Task description - Repeat word for word the items from the line containing "The image size is (924, 1308)." through the line containing "at (498, 128).", including both of those lines.

>>

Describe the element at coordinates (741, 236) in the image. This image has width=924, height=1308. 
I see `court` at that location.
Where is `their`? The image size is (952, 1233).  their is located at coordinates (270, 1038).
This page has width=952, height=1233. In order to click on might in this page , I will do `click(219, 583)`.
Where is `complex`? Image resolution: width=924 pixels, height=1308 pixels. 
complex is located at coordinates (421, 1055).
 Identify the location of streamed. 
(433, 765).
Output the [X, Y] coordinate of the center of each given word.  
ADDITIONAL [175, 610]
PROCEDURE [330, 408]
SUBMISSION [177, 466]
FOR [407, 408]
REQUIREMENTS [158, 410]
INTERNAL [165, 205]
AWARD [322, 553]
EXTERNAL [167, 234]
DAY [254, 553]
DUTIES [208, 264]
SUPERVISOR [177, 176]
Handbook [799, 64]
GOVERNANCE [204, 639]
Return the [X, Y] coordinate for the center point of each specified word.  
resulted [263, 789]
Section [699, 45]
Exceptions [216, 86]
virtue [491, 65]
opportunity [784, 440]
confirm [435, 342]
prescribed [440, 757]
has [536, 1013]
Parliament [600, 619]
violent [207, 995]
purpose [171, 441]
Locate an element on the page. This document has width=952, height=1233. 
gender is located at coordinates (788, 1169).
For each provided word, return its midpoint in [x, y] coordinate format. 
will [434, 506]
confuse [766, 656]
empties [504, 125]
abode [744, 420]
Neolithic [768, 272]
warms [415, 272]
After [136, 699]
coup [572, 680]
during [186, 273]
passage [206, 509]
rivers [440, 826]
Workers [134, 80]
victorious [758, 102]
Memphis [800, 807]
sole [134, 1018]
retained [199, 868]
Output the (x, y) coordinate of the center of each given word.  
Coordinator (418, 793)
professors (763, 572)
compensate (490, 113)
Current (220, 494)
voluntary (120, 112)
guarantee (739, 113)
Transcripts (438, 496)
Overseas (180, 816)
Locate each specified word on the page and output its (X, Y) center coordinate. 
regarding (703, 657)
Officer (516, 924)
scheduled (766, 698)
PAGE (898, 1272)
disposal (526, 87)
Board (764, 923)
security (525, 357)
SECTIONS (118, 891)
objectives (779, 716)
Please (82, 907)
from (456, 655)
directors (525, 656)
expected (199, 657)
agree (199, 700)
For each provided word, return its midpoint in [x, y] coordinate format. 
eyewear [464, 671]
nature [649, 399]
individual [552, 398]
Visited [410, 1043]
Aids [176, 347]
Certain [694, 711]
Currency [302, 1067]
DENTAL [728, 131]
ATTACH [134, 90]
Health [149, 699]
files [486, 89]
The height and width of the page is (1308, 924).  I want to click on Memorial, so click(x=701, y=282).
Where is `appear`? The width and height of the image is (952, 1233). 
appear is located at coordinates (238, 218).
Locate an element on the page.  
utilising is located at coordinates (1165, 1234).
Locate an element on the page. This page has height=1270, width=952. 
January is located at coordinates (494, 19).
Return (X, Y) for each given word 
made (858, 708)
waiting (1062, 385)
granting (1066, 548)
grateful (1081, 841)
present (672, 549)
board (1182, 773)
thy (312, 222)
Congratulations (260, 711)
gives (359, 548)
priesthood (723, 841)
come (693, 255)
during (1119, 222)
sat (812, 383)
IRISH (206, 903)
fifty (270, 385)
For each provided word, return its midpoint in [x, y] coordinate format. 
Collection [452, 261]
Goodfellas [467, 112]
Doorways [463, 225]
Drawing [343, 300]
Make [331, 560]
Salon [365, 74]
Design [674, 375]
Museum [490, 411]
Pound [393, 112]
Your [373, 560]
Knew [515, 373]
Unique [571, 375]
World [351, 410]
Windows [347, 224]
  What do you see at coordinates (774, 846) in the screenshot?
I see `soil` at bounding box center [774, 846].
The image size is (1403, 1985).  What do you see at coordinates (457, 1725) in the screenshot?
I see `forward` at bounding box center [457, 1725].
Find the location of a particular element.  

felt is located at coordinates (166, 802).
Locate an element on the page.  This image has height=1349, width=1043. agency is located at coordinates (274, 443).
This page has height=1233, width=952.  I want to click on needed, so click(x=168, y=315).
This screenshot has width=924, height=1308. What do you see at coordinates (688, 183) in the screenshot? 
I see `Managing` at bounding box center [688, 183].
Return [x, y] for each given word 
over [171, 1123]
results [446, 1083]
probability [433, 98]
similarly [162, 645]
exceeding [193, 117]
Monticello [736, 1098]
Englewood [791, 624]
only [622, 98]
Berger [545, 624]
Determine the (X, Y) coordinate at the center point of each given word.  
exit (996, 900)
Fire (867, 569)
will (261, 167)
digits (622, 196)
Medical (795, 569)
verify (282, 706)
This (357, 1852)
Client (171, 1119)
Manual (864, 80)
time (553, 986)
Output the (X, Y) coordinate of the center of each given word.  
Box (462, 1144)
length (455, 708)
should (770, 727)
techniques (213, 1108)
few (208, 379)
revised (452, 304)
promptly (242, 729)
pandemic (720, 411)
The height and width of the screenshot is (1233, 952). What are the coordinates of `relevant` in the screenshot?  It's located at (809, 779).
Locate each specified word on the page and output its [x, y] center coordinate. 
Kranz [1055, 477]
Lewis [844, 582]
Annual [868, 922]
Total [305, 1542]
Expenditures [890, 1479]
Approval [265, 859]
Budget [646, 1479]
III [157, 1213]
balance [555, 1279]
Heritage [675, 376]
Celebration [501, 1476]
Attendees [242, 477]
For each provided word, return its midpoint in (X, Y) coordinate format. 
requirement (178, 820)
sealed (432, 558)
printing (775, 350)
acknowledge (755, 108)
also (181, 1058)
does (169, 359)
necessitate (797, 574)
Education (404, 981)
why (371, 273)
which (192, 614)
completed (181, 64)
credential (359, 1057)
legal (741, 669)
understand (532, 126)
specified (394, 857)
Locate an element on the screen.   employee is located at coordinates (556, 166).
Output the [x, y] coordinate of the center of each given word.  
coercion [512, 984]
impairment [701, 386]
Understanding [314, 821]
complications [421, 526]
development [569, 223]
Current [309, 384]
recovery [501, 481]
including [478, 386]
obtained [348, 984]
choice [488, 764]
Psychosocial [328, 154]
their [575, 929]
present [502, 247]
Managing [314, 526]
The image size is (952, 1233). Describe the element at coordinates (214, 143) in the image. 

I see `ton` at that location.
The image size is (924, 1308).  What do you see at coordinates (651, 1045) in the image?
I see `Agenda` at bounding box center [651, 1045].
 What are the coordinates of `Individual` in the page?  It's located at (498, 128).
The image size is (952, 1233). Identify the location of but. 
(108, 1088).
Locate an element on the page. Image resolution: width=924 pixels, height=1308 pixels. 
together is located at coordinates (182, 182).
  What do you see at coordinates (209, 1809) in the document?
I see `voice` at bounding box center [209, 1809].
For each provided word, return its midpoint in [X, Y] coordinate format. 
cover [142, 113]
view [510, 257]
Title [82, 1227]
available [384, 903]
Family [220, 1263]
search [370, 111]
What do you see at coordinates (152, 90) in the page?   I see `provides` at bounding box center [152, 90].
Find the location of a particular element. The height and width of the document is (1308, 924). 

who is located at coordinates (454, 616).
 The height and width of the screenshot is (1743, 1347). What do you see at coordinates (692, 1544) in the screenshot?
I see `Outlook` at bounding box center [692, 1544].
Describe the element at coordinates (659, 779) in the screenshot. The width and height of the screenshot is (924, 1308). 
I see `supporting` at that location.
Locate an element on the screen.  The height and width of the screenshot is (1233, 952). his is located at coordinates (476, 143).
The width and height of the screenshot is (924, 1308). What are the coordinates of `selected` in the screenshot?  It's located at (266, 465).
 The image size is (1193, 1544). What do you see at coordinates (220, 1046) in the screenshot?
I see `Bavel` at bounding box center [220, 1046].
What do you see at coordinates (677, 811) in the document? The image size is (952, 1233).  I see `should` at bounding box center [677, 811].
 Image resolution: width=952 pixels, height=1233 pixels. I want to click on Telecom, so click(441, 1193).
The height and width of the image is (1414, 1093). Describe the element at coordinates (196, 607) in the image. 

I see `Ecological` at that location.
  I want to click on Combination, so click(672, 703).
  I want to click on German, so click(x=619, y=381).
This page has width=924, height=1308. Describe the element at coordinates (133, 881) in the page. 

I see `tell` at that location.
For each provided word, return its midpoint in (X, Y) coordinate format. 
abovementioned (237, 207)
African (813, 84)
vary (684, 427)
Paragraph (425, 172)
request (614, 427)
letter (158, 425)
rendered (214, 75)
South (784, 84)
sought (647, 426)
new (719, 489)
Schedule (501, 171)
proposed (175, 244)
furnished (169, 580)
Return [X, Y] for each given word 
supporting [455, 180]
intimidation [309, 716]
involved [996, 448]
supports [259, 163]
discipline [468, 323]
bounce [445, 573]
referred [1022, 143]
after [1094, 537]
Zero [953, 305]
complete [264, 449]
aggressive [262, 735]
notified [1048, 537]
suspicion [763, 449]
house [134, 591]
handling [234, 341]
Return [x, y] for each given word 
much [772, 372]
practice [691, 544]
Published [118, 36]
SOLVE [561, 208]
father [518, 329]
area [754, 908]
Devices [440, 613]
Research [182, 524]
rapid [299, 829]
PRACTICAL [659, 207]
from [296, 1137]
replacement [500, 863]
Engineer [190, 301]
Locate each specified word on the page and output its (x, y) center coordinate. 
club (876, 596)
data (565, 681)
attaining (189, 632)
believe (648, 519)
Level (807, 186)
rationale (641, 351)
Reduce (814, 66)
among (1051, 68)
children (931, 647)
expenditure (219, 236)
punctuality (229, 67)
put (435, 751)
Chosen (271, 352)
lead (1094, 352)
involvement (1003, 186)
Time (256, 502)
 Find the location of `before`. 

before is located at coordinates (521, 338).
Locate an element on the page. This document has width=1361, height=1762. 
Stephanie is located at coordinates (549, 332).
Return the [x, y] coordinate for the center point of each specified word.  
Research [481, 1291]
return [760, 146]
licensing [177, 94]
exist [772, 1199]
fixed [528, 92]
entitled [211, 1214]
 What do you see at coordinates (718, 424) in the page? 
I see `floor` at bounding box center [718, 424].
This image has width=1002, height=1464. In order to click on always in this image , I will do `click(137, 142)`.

<<

The output -
The image size is (924, 1308).  What do you see at coordinates (651, 1045) in the image?
I see `Agenda` at bounding box center [651, 1045].
 What are the coordinates of `Individual` in the page?  It's located at (498, 128).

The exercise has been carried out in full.